§ THE EXERCISE
Output the stretch of the listing from the line containing "Select the form-data body type" through the end of the listing as a numbered list, skipping blank lines. Leave the pictures out of your answer.

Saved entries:
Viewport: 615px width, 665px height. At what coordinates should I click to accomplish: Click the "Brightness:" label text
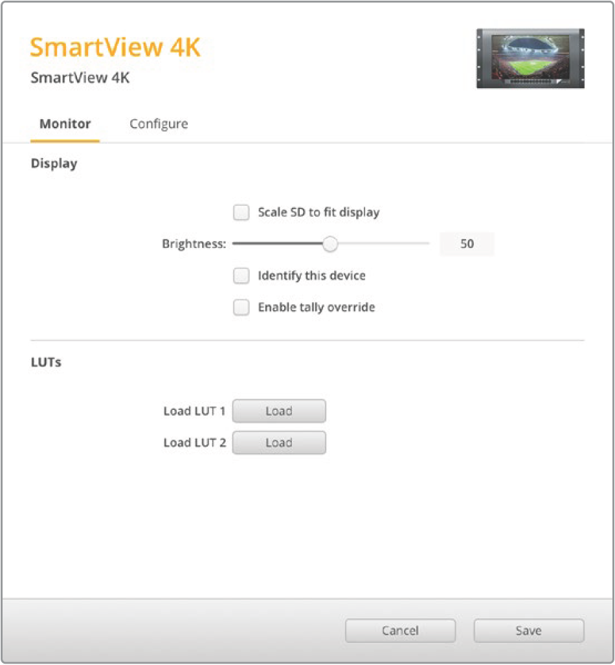(x=194, y=244)

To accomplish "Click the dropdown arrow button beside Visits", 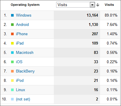I will click(92, 5).
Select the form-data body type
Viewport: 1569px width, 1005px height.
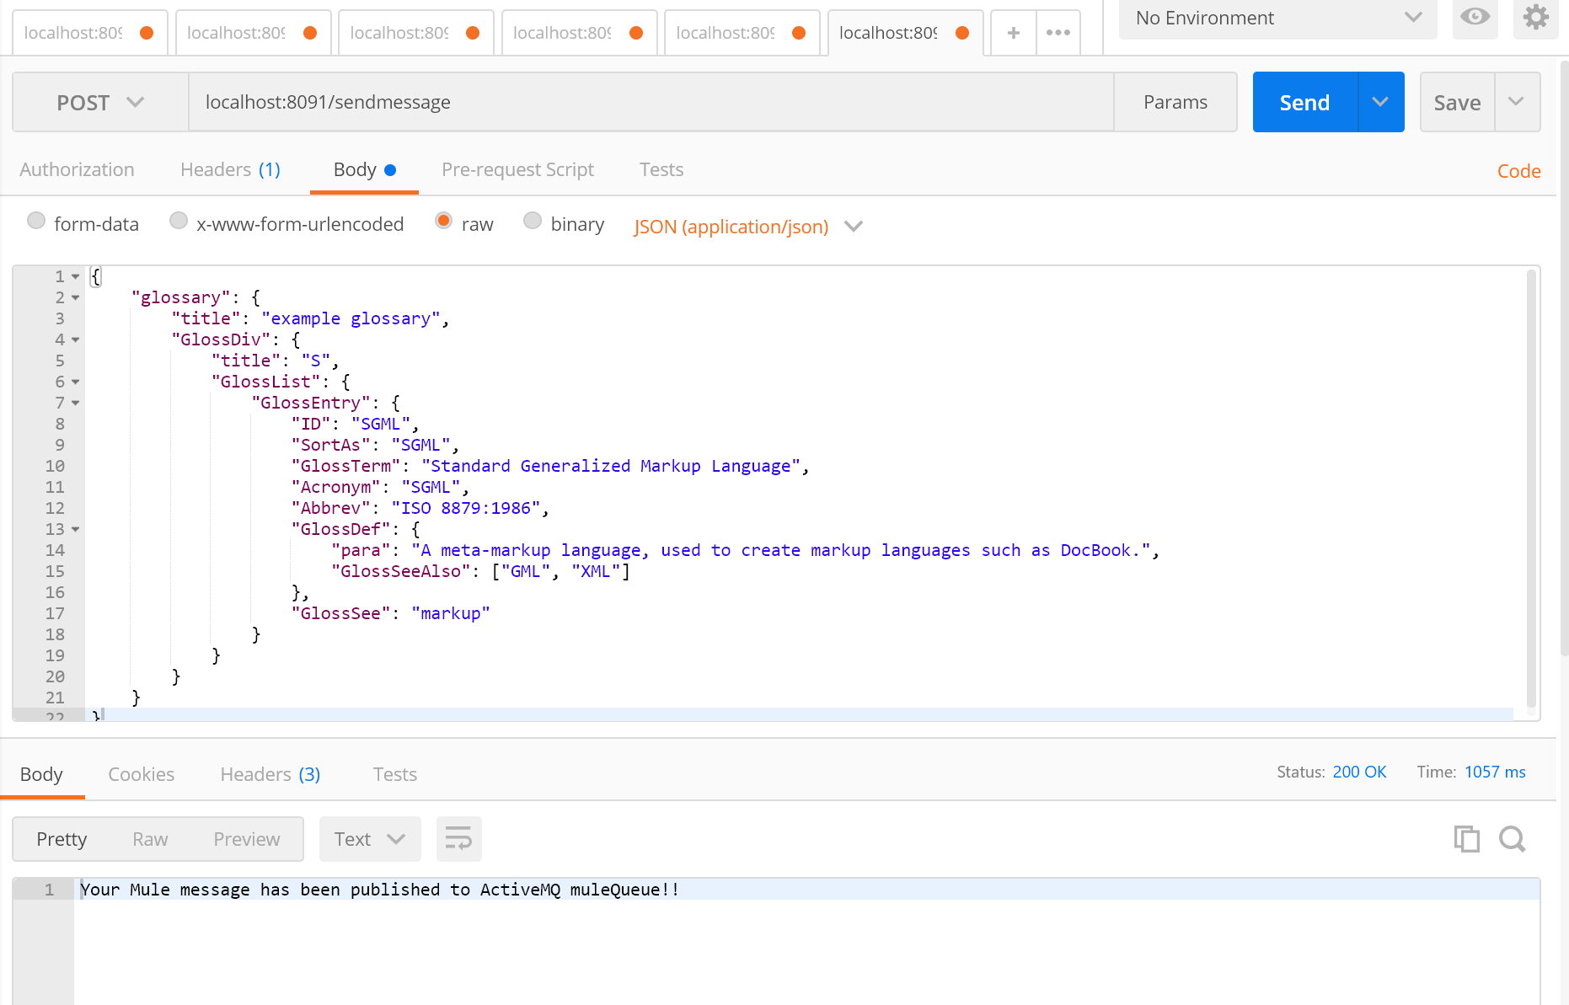36,221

§ FULL SOLUTION
1. Select the form-data body type
2. Viewport: 1569px width, 1005px height.
3. 36,221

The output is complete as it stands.